## TEXTE EXTRAIT
————

Le meilleur est passé
Le bilan macroéconomique de l’année 2018 est impressionnant : croissance du PIB record depuis 2007, taux de chômage historiquement bas, inflation contrôlée, déficits budgétaire et de la balance des paiements courants modérés et monnaie stable.
Malgré l’essoufflement de la croissance économique en zone euro (notamment en Allemagne) qui absorbe 58% des exportations polonaises, le PIB a continué de croître au rythme de 5% en glissement annuel (g.a.) au second semestre 2018, après 5,2% au premier semestre. Cette désynchronisation vis-à-vis du cycle européen s’explique par le renforcement de la demande intérieure (+5,5% en 2018 après +4,9% en 2017), la contribution du commerce extérieur à la croissance du PIB demeurant négative compte tenu d’une accélération des importations (+7%) supérieure à celle des exportations (+6,2%).

————

## EXTRAITS DES ENTRÉES
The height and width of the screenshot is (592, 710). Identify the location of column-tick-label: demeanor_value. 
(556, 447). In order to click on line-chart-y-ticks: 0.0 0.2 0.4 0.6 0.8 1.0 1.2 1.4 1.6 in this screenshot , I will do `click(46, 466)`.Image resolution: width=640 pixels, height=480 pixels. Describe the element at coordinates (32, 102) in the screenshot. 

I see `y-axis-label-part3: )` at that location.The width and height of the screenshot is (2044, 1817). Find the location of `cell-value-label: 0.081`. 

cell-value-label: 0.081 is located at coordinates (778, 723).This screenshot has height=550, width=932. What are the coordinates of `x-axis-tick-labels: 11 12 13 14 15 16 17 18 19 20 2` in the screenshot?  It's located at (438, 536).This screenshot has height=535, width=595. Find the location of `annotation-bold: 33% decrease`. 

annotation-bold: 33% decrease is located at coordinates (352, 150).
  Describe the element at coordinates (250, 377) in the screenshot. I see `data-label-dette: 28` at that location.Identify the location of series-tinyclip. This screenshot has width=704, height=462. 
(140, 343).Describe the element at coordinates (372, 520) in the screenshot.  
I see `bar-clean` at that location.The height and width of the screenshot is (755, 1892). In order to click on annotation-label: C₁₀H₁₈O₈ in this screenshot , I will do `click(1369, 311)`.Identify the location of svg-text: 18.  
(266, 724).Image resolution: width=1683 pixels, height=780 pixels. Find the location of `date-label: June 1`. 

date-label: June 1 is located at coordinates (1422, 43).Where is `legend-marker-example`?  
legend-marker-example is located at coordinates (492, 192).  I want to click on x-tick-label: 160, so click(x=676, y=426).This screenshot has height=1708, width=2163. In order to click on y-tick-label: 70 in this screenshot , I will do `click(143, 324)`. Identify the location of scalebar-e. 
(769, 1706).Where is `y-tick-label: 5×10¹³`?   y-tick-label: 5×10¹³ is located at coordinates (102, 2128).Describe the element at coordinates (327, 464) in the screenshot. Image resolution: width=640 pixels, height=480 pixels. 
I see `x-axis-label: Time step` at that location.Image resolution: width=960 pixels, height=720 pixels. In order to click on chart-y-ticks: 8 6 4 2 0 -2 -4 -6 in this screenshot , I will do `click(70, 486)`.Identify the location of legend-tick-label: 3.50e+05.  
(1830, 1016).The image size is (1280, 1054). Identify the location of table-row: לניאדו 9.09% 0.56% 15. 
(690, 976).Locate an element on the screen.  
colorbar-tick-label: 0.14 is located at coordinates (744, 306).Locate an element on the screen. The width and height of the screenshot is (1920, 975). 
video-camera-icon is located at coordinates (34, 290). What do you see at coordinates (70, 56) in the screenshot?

————

## CONSIGNE
Recopiez sans rien modifier le passage du texte sur l'économie polonaise situé entre « Le meilleur est » et « et monnaie stable. », ces deux segments compris.

## ZONE DE RÉPONSE
Le meilleur est passé
Le bilan macroéconomique de l’année 2018 est impressionnant : croissance du PIB record depuis 2007, taux de chômage historiquement bas, inflation contrôlée, déficits budgétaire et de la balance des paiements courants modérés et monnaie stable.